So how do we create a universe? Well scientists have recently found out the answer to that very question. Ever since time began we have been wondering how we actually got here. That is after we had finished running from pre-historic beasties. To conduct the experiment out in the open would be not only utterly stupid but nigh-on impossible. So within the heart of this beast, which is in this case the Large Hadron Collider (LHC) at the European Centre for Nuclear Research (CERN), the big bang was to be recreated on a much, much smaller scale. (Well, we do value our existence after all.)
This is a major step in the evolution of scientific research. Although I do hope this is one scientific advancement that we do not eventually use for the wrong reasons. The military use of atomic power springs to mind. Although the LHC process is quite different from the unmoderated collisions of neutrons in Uranium or instant criticality in Plutonium causing nuclear explosions.
Including all the preparations, the LHC experiment cost us an amazing $9.4 billion. Inside the collider protons were propelled at speeds close to the speed of light at each other from opposite directions.
There were two attempts before they saw success. The protons travelled 16.8 miles around the doughnut shaped collider, the journey reaching an end as the positive elements of the atom collided with each other. I suppose being inside a collider this is a good example of the phrase; "does exactly what it says on the tin".
Somehow I do not think we, as humans, being individually of such large of mass could achieve speeds of seven Tera-electron-Volts (TeVs). Suffice to say if we did we would be slightly more than just sick. The team had just reason to be excited at their achievements. Paola Catapono spoke on behalf of CERN:
"This is physics in the making, the beginning of a new era"

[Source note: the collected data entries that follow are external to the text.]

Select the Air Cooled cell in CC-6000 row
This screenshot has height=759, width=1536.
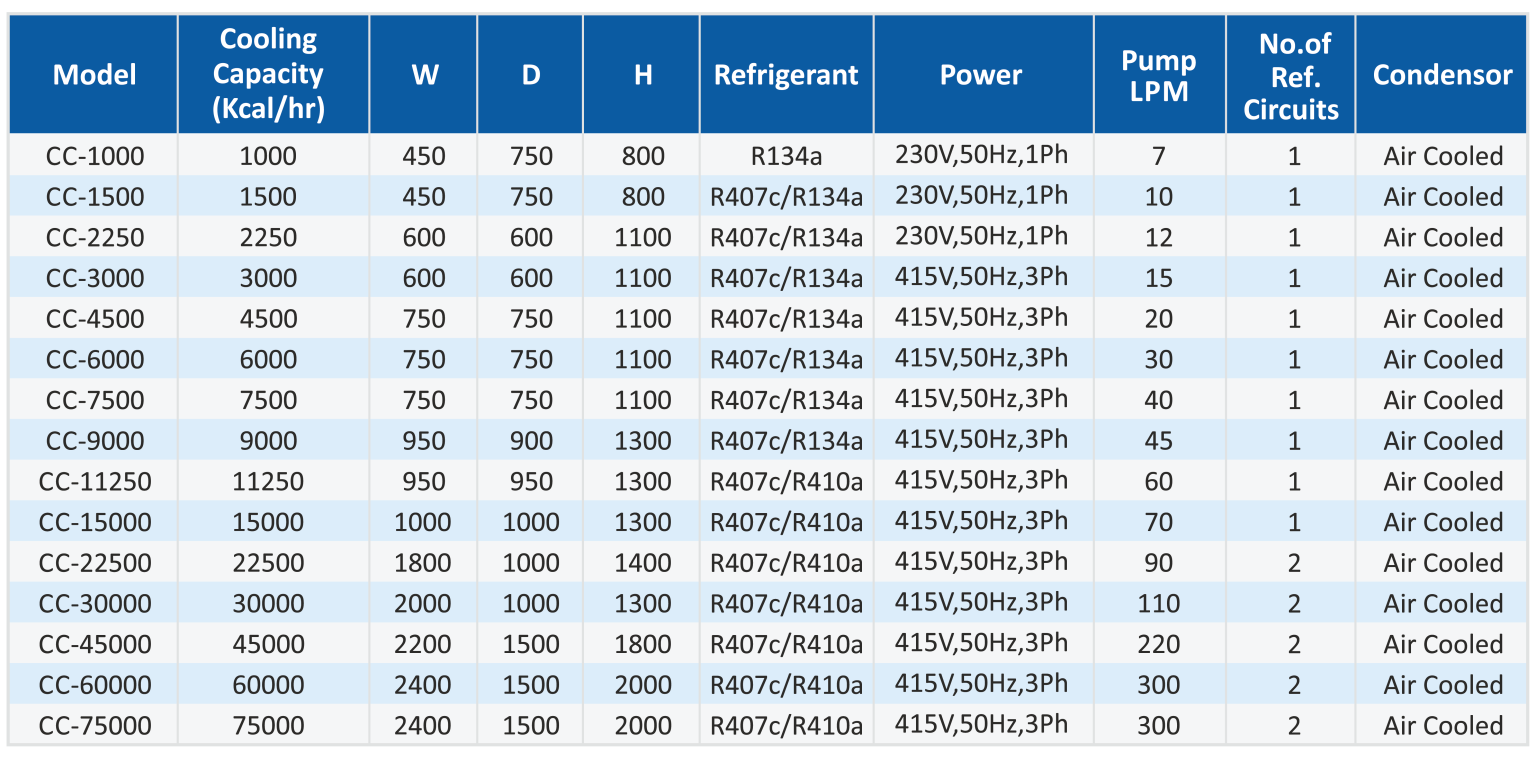[x=1442, y=360]
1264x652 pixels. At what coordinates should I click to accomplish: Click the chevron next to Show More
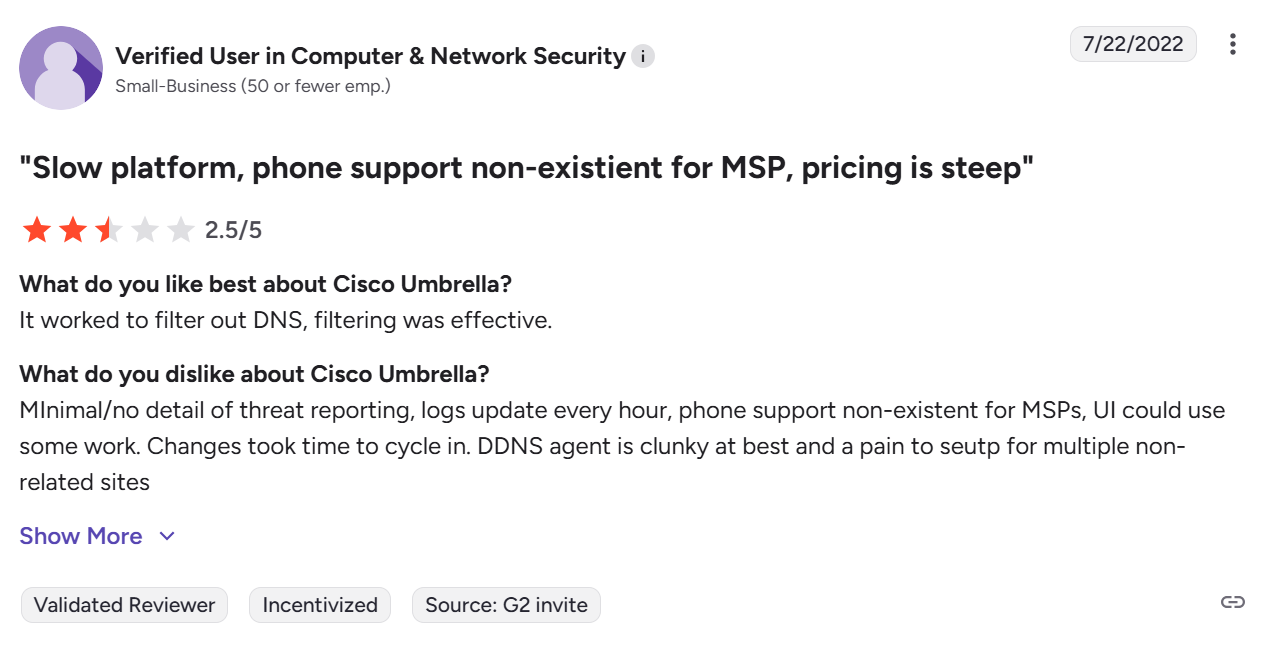(x=167, y=536)
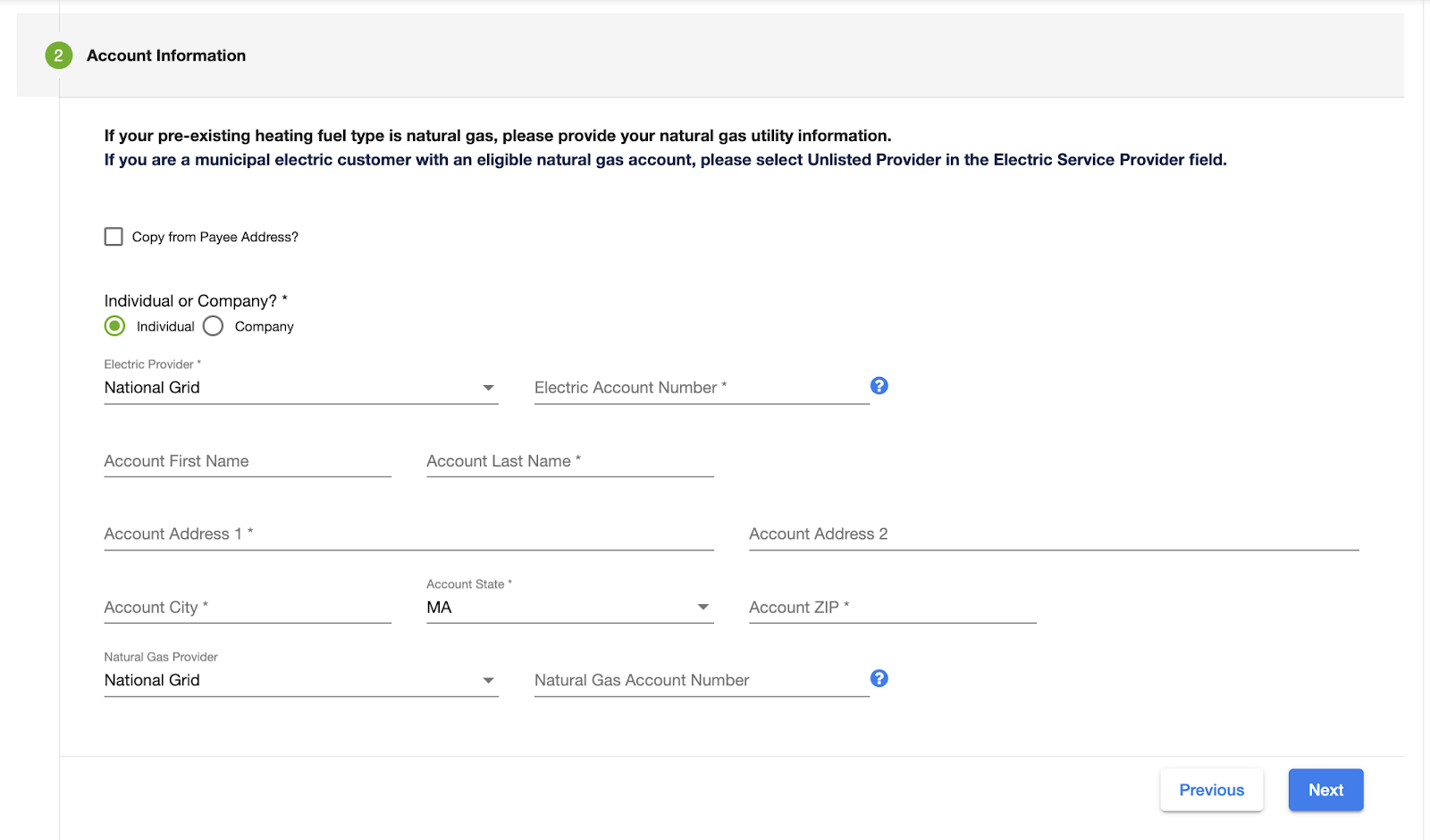Screen dimensions: 1430x840
Task: Click the Account Last Name field
Action: point(569,461)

At six minutes past one in the afternoon the team at the site near Geneva saw what was the equivalent to the big bang. As 20 billion protons crashed headlong into each other at unimaginable velocity causing microscopic explosions or bursts of energy.
The event was recorded on computers which displayed the results in graphica form on their monitors. This historic, once unthinkable event nearly stayed that way when the collider broke down in 2008. This is to be the first example of what has been dubbed 'first physics'. It is now down to scientists and researchers the world over to study the results in hopes of finding the legendary 'God Particle' or as it is know by professionals as the 'Higgs boson Particle'.

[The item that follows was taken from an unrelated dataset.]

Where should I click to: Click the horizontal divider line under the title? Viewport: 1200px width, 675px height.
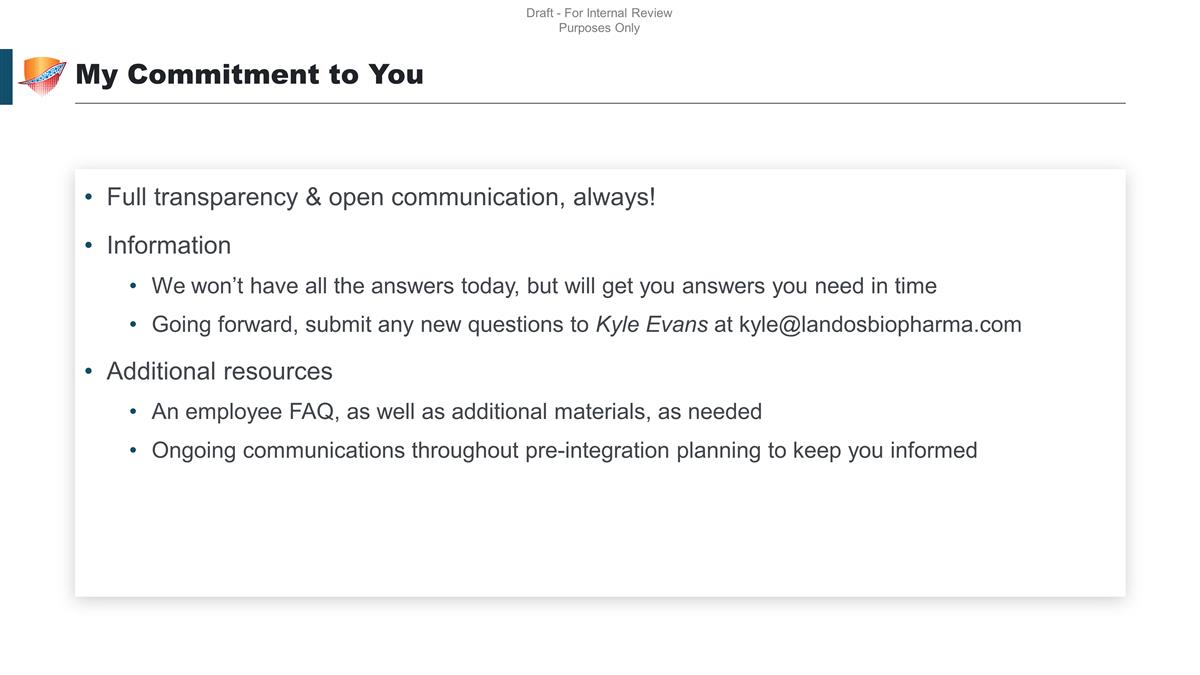[600, 103]
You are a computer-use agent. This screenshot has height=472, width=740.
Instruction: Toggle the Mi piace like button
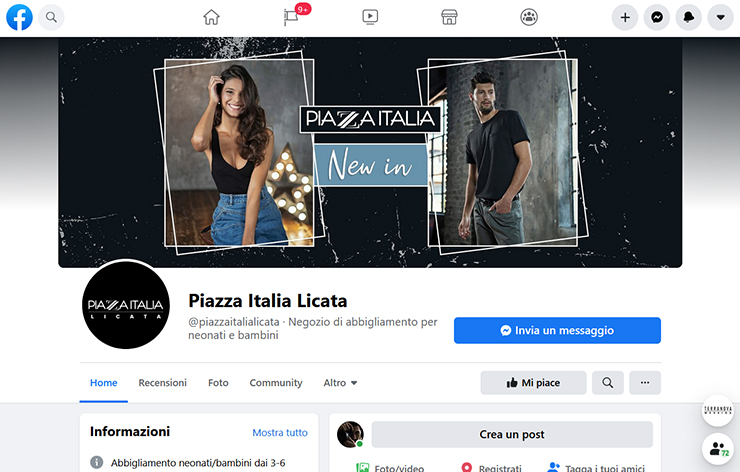coord(533,383)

This event took place at temperatures far colder than the human body can withstand – a chilling 271 degrees Celsius or just two degrees above absolute zero.
The God Particle is thought to be the answer behind how particles and therefore matter comes to acquire mass. How indeed the answer to how big bang created the universe and made matter itself in the split seconds following. We could also soon see dark matter or dark energy, (invisible to you and me) being revealed.
It has been believed that the universe is much like a photo album or video recorder, in that it remembers everything that has ever happened to it. Just as a photo exists and keeps a record that you too did exist on your 5th birthday. The universe does the same. I myself could understand how something such as a ghost (ok, just hear me out please) can come to materialise. It could be explained by the fact that it is actually a recording of an event that has happened previously and has somehow slipped from one plane or moment in time to another. This to me would be the same as dark matter. It is a mass of particles that does in fact exist although, it exists in another time. Either before or after the one we are currently in. If you have ever heard the expression; "a rift in the space time continuum" well that's sort of what I see this to be. When the big bang…ummm….went bang?? (or rather the sound of the explosion was lost in the ether) the force of it was enough to open a portal or hole between one existence and another, allowing matter that existed elsewhere to start existing….hmm….elsewhere??
Maybe this is what this dedicated team of 2000 scientists have achieved?
The universe is a big place, we cannot possibly imagine what infinite actually is, as here on earth everything at sometime comes to an end. I have tried and I landed up with a rather large headache! When we see a twinkling star it is the flashing light it created as the star burns out we see. Although as the source which created this light is so far away by the time the light reaches us the star has long since vanished. This is just the same concept as the delayed reception on your television or the time taken for the sound of an event happening far away to reach you. So we are seeing an event that probably happened tens of thousands or millions of years ago.
I hope for our sakes that we start to use a larger portion of our brain before we go any further. As who knows what we could create, we surely could not have a full understanding of it? Furthermore what if it went wrong somewhere down the line? How can we stop something we can't even understand!